On November 1, Gnanasara addressed a group of selected journalists in the presidential media centre explaining what he intended to do.

“Today we have got a result for all of our hard work. The president’s attention has been drawn to speak emphatically about these issues. We have a number of suggestions [and] if we can put all these together and stand up, that will be the day when we will rise as a nation,” he jubilantly declared.

Gnanasara’s so-called hard work is the communalist provocations orchestrated by his organisation and its political allies over the past decade. While the list of these attacks is too long to list here the operations of his fascistic group have been consistently exposed by the Socialist Equality Party (SEP).

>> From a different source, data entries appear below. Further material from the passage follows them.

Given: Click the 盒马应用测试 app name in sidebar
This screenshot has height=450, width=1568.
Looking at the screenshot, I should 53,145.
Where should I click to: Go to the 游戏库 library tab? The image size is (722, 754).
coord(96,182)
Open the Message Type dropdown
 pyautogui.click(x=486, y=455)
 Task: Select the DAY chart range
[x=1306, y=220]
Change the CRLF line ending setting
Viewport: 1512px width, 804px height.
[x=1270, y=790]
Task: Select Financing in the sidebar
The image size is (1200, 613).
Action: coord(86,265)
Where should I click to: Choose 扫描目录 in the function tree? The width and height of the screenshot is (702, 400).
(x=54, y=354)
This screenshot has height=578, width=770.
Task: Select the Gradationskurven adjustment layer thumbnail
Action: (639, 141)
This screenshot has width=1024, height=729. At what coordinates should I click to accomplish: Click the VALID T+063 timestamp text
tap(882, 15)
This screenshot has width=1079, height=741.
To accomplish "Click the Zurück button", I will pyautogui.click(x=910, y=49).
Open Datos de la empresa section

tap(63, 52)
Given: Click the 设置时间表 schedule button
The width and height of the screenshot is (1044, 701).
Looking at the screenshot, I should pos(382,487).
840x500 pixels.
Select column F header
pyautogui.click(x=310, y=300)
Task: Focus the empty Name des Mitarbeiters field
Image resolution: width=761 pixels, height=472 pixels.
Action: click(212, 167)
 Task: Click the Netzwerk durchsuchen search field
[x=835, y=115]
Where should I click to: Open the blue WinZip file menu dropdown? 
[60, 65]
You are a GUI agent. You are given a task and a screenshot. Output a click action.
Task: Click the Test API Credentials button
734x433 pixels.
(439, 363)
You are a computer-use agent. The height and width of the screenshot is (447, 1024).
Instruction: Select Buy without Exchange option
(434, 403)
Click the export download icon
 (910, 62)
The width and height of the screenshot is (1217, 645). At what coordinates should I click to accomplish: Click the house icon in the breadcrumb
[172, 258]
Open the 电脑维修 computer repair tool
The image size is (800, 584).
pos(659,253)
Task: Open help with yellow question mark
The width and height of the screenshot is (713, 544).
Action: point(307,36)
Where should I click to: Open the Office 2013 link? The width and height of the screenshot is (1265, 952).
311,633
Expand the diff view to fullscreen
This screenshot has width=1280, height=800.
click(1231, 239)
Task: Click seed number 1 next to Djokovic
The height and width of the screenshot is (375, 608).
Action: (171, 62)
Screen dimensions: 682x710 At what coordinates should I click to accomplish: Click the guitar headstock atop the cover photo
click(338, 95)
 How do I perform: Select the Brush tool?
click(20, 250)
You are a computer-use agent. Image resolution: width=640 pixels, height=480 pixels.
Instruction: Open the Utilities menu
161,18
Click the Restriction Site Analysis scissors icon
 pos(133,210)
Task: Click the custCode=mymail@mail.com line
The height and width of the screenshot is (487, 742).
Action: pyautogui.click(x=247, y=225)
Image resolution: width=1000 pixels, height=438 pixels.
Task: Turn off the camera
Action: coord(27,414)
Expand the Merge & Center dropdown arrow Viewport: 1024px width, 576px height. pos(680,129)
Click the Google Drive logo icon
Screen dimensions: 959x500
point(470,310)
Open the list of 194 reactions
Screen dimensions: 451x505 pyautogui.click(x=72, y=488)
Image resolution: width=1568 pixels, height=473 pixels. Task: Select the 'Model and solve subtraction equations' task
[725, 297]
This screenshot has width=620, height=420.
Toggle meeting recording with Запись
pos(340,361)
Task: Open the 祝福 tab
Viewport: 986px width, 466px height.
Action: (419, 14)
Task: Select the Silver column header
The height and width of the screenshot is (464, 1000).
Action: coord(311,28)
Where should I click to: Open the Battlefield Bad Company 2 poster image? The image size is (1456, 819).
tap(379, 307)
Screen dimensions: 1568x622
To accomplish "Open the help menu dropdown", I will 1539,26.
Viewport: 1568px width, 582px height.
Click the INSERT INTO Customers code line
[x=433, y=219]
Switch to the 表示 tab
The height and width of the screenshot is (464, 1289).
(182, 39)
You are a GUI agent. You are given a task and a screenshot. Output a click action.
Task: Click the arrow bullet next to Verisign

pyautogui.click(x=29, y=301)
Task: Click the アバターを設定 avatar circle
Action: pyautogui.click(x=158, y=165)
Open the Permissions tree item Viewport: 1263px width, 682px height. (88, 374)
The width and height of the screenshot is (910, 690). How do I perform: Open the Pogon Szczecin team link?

Remains of Muslim shops burnt by racist mobs in 2014

When the former President Mahinda Rajapakse regime faced a deep crisis in 2014, BBS leader Gnanasara instigated a major anti-Muslim attack in the southern Aluthgama and Beruwala area. As an SEP statement declared at that time:

The emergence of Sinhala Buddhist extremists, working alongside the Rajapakse government, poses great dangers for the working class. The SEP calls on all workers to oppose the attacks on Muslims and to defend the democratic rights of all working people. The only means of combating these communal organisations is through the independent mobilisation of workers and youth on the basis of their common class interests and a unified political struggle against the Rajapakse government’s austerity agenda.

Seven years later the Rajapakse regime, like its international counterparts, is responding to a far deeper economic and political crisis and the resurgence of working-class struggles by using extreme-right and fascistic elements to prepare for the conditions for dictatorial forms of rule.